▶ **ABOUT THIS TASK**
Only one stretch of the data below is wanted: the lines starting at the one with "Select Commenter action" and ending at the one with "Task: Click the Shipping label", both included, given again exactly.

▶ **RECORDS TO PROCESS**
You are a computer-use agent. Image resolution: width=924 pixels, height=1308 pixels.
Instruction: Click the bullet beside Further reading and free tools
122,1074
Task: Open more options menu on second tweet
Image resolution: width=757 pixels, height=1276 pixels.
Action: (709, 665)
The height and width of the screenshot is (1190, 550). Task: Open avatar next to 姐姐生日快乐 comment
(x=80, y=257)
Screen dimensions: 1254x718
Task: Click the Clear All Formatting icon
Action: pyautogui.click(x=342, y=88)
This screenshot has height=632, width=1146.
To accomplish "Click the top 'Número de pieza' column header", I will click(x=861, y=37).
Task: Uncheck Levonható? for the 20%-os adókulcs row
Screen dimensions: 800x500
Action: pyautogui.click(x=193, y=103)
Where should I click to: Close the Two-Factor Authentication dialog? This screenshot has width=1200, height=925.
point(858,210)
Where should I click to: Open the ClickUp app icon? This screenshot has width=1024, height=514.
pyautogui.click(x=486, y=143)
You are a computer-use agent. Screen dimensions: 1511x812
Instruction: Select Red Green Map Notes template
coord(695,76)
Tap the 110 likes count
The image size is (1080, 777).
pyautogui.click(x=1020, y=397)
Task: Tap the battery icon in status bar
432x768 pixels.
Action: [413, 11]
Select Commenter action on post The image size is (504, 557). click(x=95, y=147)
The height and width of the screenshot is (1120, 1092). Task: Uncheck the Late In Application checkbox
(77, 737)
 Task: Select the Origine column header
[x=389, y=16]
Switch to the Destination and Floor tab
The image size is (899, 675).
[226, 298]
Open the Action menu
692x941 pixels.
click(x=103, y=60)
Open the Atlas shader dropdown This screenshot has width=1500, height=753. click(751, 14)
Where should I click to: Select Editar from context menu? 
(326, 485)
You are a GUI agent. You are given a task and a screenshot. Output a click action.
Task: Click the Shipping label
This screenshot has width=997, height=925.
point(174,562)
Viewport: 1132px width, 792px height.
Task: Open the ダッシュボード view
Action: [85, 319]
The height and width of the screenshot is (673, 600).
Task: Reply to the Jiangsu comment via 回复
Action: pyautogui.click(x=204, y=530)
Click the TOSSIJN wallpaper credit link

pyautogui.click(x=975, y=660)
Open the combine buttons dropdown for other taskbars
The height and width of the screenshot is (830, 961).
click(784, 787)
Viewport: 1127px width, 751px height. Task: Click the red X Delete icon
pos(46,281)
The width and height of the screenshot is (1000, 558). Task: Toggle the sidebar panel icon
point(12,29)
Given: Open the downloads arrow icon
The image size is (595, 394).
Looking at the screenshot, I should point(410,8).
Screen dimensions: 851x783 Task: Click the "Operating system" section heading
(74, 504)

▶ **REPLY TO THE EXERCISE**
Select Commenter action on post The image size is (504, 557). click(x=95, y=147)
The height and width of the screenshot is (1120, 1092). Task: Uncheck the Late In Application checkbox
(77, 737)
 Task: Select the Origine column header
[x=389, y=16]
Switch to the Destination and Floor tab
The image size is (899, 675).
[226, 298]
Open the Action menu
692x941 pixels.
click(x=103, y=60)
Open the Atlas shader dropdown This screenshot has width=1500, height=753. click(751, 14)
Where should I click to: Select Editar from context menu? 
(326, 485)
You are a GUI agent. You are given a task and a screenshot. Output a click action.
Task: Click the Shipping label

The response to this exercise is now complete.